At the same time the damages sued for are too remote and too indirect. In a proceeding arising out of alleged wrongful acts by public employers or employees (absent specific statutory authority empowering such an action), the plaintiff must show damages incurred by himself different in character from those sustained by the public generally (31 A.L.R.2d 1142, 1176; Slavin v. McGuire, 205 N.Y. 84). The injuries sustained by plaintiffs are no different in kind or quality from those sustained by *317everyone affected by the strike. The intentional nature of the tort herein, it may be argued, was directed against everyone. But in actuality, it was directed against no one in particular, except the employer, who does not sue herein.

Jamur Prods. Corp. v. Quill, supra at 508-09.

Neither the pleadings nor affidavits state facts which would support a finding that the union acted for the purpose of interfering with plaintiffs' business relationships, nor is there any indication that the strike was directed at anyone other than the employer or the public at large. All strikes have the potential to affect the public, but there is no evidence here that the purpose of the strike was other than to further the union's bargaining position in negotiations with the Washington State Ferry System. Any harm to plaintiffs was incidental to the purpose of the strike.

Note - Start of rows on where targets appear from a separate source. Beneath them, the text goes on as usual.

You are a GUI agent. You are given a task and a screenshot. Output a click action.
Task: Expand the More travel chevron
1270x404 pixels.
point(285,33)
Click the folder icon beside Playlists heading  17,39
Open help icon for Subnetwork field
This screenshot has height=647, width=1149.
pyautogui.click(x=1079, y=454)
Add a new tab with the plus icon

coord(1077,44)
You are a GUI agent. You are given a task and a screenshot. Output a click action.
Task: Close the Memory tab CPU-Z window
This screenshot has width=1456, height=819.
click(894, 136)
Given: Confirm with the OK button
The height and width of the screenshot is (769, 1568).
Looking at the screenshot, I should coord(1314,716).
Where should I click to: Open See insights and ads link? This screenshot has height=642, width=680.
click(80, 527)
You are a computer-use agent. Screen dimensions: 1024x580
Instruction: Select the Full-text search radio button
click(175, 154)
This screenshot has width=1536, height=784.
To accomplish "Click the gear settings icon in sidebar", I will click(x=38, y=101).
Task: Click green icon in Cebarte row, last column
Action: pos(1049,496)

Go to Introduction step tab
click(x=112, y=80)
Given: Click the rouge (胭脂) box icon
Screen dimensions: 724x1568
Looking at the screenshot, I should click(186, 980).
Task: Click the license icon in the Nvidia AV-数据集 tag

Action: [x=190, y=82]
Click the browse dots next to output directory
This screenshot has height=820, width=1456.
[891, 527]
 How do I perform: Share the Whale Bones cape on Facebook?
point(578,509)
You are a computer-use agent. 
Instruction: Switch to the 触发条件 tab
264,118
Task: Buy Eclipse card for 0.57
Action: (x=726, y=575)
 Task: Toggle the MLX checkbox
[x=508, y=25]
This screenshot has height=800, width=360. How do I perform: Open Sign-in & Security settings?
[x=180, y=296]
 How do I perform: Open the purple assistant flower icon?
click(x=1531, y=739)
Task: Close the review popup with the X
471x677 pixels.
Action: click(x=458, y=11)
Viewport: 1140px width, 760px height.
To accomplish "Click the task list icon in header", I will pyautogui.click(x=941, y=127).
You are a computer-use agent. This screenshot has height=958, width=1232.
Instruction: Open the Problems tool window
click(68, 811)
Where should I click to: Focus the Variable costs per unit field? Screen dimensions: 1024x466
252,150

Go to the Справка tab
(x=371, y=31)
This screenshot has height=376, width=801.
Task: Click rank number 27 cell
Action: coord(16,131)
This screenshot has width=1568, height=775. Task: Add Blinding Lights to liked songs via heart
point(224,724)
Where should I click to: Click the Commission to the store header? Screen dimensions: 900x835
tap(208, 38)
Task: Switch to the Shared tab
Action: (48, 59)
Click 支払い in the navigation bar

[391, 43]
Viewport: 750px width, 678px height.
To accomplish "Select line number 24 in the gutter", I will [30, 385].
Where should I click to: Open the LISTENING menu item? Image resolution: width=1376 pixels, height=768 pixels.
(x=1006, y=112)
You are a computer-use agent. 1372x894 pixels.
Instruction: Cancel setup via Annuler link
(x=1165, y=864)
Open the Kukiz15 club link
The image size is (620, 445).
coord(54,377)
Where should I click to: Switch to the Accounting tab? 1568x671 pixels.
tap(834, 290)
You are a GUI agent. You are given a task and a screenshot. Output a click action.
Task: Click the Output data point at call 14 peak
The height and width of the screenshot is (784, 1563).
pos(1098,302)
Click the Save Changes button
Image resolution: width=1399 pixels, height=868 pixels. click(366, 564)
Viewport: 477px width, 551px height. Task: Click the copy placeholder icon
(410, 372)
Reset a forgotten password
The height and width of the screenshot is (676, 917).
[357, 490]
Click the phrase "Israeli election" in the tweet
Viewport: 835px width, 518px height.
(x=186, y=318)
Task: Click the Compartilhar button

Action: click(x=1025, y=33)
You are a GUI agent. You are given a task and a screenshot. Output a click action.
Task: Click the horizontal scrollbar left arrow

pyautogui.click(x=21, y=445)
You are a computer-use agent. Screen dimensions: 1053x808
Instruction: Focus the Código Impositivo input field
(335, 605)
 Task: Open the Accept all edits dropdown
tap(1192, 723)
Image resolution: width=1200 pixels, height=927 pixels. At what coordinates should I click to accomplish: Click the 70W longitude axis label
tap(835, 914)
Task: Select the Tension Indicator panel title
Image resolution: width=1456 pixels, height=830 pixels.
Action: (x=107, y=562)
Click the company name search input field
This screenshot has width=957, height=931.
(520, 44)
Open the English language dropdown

Neither can plaintiffs recover as third-party beneficiaries of the collective bargaining agreement. Even if we assume that the union breached the "no strike" clause of its collective bargaining agreement with the State, plaintiffs were not intended to be beneficiaries of the agreement and therefore may not hold the union liable for damages resulting from its breach. Titus v. Smeltermen's Union Local 25, supra. In McDonald Constr. Co. v. Murray, 5 Wn. App. 68, 70-71, 485 P.2d 626 (1971), quoting American Pipe & Constr. Co. v. Harbor Constr. Co., 51 Wn.2d 258, 266, 317 P.2d 521 (1957), the court stated:

In regard to the requisite intent, in Vikingstad v. Baggott, 46 Wn. (2d) 494, 282 P. (2d) 824, we recognized the rule stated in 81 A.L.R. 1271, 1287, that such "intent" is not a desire or purpose to confer a benefit upon the third person, nor a desire to advance his interests, but an intent that the promisor shall assume a direct obligation to him.

Plaintiffs were not intended to be beneficiaries of the collective bargaining agreement, as the union did not assume a direct obligation to them.

*318Affirmed.

Callow and Ringold, JJ., concur.

Reconsideration denied November 16, 1978.

Review granted by Supreme Court March 16, 1979.